Steve Perry Kept Two ‘Traces’ Songs Hidden From Late Lover
Steve Perry explained why he’d kept two songs from his comeback album Traces hidden from his late girlfriend, Kellie Nash, who inspired him to return to music before her death.
The LP, released today, is his first work in 24 years, and comes after the former Journey singer rediscovered his love for music.
He previously told how he’d met Nash while she was dealing with cancer for the second time, and that she said to him, “If something was to ever happen to me, make me a promise that you won’t go into isolation again. … I think it would make this all for naught.’”
By the time she died 18 months after they’d met, he'd started working on Traces.
In a new interview with Classic Rock, Perry revealed he hadn’t let Nash hear “Most of All” and “In the Rain” from the album. “I wrote [‘Most of All’] with Randy Goodrum, the same guy that co-wrote ‘Foolish Heart’ and ‘Oh Sherrie’" from Perry's solo debut, Street Talk, he said. “It was around even before I met Kellie. I didn’t tell her about it to avoid affecting her struggle. But after she passed, I remembered it on my hard drive and realized that it was about her before I even met her, and now it’s even more about her after I lost her. It’s a very important song on this record."

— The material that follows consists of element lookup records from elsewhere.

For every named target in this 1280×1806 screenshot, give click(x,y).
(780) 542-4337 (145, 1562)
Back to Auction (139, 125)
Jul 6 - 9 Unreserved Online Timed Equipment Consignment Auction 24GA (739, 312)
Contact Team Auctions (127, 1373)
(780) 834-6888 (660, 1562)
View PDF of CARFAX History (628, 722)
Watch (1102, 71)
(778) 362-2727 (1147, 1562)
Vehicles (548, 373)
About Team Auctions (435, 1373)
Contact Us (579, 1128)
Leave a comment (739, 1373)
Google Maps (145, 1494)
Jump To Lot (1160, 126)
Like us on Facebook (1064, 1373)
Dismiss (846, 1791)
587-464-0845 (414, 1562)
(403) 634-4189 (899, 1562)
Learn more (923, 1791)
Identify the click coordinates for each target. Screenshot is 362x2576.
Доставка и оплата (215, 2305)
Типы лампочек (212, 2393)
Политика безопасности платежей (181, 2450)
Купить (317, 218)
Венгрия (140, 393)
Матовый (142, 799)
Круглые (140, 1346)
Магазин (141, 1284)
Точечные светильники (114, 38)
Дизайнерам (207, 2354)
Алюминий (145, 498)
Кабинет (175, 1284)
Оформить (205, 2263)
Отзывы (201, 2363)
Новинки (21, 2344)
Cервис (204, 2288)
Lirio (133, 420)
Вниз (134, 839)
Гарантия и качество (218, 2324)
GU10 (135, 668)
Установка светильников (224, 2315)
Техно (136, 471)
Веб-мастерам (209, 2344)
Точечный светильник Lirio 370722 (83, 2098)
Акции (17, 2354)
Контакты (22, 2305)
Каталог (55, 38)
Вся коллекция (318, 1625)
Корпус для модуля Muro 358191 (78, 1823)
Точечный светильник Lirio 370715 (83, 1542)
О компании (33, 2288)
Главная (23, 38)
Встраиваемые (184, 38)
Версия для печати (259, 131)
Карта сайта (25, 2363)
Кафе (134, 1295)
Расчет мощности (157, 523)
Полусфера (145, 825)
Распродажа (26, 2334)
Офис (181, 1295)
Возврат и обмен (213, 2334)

He said "In the Rain” was also written before Nash "came into my life. It deals with profound loss. The lyrics are really poignant in a visual sense. They paint photographs – ‘Your face in a photograph/Staring back in silence/Pretending you’re here tonight’ … That’s what it was like for the two years after I lost her. I sat in my house alone. I no longer have escape behaviors; I behave myself these days, so I had to feel the pain. It was pretty hard. Again, I didn’t play that one to Kellie for the same reasons I just mentioned. She got to hear rough sketches of a lot of the record, but I kept those two completely secret from her.”
Perry also discussed the balance of tempos on the album. “There’s a lot of emotion on the record," he said. "I’ve heard that it doesn’t rock enough, but if I rock a lot, some demand to know where the ballads are.”
He added that Nash "would love this record, but more importantly she’d be proud that I kept my promise to her and made another record – something I swore that I would never do.”